Saudi Arabia’s state-owned oil behemoth, Saudi Aramco, might be worth more than $2 trillion, a top Saudi official said Monday ahead of a planned IPO.

The kingdom is planning to sell less than 5 percent of the company in what could be the world’s largest initial public offering, Mohammed bin Salman, the deputy crown prince and Saudi defense minister, told the Saudi-owned television news channel Al Arabiya. The kingdom’s gross domestic product totaled an estimated $1.7 trillion last year, or hundreds of millions of dollars less than the value of Saudi Aramco.

The sale is part of the Saudi government’s broader vision to transform the energy-dependent economy. Plunging oil and gas prices over the last two years have caused the biggest economic disruption since the kingdom was founded more than 80 years ago. The Saudi government, which depends on petroleum to fund 80 percent of its budget, is facing a massive budget shortfall amid declining export revenues and has started slashing social benefit programs and draining its cash reserves.

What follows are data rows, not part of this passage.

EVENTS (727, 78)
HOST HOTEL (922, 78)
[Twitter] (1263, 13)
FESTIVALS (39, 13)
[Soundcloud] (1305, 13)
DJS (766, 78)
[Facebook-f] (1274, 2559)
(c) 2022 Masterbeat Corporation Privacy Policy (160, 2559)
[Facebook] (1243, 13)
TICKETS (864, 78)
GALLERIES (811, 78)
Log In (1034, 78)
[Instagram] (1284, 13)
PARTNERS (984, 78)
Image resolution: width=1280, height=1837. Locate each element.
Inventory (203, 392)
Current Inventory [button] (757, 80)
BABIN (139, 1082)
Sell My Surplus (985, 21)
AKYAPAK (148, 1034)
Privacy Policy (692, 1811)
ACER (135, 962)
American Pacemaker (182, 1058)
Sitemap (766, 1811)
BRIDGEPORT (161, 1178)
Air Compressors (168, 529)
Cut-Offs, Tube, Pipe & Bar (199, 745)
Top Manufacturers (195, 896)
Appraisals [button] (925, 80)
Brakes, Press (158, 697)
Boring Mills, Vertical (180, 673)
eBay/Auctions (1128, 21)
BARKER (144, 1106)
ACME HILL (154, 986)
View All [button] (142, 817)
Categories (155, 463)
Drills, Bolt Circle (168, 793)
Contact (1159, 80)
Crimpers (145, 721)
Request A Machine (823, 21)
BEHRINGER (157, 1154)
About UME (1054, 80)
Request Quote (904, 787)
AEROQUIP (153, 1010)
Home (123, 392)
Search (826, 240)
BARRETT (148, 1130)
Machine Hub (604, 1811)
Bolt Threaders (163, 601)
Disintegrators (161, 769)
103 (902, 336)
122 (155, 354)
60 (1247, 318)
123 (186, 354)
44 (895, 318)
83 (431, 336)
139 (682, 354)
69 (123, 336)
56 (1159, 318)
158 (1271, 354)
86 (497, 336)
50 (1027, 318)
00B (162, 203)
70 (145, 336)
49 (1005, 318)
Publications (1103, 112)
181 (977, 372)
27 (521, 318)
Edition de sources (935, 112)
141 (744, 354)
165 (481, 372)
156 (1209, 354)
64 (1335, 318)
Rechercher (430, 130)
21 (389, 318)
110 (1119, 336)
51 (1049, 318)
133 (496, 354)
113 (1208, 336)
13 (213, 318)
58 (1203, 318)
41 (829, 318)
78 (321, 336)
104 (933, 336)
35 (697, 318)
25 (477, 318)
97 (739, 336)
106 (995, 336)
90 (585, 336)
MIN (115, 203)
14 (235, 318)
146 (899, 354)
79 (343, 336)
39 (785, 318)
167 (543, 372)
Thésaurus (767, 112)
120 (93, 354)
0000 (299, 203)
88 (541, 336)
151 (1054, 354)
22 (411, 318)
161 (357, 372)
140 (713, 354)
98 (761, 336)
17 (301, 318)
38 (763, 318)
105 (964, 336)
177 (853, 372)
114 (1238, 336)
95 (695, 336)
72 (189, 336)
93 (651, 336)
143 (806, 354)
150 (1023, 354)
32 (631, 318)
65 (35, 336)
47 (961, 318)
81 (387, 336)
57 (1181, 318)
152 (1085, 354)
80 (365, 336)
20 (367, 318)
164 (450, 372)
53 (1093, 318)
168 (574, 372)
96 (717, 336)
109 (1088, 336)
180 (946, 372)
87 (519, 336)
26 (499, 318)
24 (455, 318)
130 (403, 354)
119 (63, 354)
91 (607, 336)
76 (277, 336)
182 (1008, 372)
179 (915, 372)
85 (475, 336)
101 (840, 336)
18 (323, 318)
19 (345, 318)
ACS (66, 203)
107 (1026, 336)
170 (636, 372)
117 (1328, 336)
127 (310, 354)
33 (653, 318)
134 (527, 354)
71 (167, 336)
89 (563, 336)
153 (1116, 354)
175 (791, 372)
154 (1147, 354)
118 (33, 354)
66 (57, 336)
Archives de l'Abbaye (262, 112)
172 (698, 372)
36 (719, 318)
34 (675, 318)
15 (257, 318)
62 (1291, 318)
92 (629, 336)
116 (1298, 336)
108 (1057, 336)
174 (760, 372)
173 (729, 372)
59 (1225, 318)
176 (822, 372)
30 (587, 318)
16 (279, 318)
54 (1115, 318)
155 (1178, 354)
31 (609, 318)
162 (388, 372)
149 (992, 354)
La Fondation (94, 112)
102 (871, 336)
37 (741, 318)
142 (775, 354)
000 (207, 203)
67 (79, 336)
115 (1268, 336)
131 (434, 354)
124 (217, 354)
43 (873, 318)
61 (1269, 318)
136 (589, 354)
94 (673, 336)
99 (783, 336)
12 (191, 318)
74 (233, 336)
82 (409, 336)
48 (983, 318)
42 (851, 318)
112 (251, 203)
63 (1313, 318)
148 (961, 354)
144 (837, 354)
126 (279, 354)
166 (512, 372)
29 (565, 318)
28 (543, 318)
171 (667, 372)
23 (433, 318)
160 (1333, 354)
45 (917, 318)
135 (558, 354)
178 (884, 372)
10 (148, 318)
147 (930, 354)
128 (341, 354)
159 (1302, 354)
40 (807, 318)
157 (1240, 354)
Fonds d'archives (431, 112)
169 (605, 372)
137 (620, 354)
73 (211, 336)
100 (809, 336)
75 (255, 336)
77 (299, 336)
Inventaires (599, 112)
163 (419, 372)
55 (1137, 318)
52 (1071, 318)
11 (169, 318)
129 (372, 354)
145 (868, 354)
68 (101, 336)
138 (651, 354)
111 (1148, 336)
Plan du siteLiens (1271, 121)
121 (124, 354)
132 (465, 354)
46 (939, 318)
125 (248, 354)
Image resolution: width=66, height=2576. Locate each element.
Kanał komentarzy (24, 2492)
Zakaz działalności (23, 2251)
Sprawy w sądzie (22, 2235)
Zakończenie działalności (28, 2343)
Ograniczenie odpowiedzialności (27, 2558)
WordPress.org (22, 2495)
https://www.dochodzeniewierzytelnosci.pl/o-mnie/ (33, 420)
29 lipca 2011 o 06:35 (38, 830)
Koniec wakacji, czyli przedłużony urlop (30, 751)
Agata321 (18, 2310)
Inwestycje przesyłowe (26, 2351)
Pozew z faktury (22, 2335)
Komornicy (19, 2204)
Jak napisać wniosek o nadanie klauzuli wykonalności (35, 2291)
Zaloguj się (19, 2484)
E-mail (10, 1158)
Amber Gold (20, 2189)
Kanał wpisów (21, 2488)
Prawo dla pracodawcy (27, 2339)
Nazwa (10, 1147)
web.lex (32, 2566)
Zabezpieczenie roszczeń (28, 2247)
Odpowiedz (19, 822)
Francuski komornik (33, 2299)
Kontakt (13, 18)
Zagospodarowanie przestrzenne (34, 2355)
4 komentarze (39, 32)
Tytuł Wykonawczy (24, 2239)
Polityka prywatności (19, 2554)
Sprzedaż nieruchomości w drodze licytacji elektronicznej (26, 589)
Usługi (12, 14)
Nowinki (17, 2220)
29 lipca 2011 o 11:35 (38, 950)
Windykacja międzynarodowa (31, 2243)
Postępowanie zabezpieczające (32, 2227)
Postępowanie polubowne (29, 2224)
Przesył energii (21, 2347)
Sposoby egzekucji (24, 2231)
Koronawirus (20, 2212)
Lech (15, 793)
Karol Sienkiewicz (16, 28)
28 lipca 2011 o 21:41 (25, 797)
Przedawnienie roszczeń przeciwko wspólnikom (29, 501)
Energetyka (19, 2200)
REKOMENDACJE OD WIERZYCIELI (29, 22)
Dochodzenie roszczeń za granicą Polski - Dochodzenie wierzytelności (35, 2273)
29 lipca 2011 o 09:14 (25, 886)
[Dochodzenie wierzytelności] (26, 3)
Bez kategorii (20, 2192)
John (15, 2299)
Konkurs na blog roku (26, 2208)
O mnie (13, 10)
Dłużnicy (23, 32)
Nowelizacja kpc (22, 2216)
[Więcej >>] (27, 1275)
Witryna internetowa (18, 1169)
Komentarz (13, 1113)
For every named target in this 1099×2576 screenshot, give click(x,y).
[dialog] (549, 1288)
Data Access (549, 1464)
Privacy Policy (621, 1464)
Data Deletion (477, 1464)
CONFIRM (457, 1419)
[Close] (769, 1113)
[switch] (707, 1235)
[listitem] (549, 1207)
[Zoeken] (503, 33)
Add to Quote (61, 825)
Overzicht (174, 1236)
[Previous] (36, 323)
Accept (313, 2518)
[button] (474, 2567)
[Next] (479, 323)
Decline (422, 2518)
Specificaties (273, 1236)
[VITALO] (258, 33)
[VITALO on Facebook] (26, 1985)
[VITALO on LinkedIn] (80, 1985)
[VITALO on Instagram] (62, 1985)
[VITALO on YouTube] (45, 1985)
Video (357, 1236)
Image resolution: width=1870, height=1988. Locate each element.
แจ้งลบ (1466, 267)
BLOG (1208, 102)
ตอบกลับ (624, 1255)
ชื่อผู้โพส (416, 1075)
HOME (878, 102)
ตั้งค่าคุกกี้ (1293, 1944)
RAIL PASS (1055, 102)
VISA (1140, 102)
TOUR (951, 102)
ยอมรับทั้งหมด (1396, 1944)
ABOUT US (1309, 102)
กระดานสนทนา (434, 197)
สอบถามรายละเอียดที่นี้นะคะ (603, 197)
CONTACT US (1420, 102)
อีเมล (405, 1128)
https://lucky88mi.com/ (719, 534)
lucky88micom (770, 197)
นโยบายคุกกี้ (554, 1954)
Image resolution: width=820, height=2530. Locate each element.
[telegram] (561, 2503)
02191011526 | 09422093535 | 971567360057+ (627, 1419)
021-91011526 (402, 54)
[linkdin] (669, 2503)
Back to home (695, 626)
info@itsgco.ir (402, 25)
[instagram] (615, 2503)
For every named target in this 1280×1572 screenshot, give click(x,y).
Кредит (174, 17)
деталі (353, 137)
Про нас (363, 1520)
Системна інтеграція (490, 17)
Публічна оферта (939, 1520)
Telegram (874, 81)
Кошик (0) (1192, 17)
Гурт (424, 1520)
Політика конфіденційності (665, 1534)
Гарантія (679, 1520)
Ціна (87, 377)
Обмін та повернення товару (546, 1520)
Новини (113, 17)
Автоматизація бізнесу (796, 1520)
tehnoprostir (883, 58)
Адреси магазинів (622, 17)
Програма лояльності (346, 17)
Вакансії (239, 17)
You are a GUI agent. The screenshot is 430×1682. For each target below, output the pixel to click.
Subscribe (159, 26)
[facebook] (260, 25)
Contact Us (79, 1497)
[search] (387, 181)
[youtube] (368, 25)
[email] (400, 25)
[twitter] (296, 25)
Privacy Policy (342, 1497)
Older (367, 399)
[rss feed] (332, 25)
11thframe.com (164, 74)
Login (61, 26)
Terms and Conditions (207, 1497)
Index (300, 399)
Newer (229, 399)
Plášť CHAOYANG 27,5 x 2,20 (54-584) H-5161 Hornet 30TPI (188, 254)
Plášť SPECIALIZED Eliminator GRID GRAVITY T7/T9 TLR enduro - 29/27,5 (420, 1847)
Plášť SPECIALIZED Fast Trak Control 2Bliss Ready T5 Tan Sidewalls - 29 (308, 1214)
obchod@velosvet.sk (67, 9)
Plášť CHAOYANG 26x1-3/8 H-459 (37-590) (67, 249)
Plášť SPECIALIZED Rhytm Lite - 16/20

Officials haven’t yet completed the valuation of Saudi Aramco — formally called Saudi Arabian Oil Company, Prince Mohammed said in the television interview cited by Bloomberg. He said there were plans to transform the giant oil firm into a holding company with an elected board, with subsidiaries of the firm also to be sold by IPO.

The 30-year-old prince on Monday is expected to announce his “Saudi Vision 2030,” which sets goals for the nation’s economy over the next 15 years and established a broad policy agenda to achieve them. Along with details of the vision, officials within the next four to six weeks are expected to release a package of state budget reforms, regulatory changes and policy initiatives for the next five years as part of a “National Transformation Plan,” Reuters reported.

Saudi officials recently snuffed an international effort to shore up oil prices by freezing OPEC and non-OPEC oil production. At a closely watched meeting in the Qatari capital Doha earlier this month, the Saudi contingent refused to consider capping its output without participation from its political rival Iran, which did not attend the talks.

But Ibrahim Muhanna, a top adviser in the Saudi oil ministry, said last week that the door “remains open” to such a deal. He said he was certain the 13-member OPEC cartel would discuss a production freeze at a June 2 meeting in Vienna.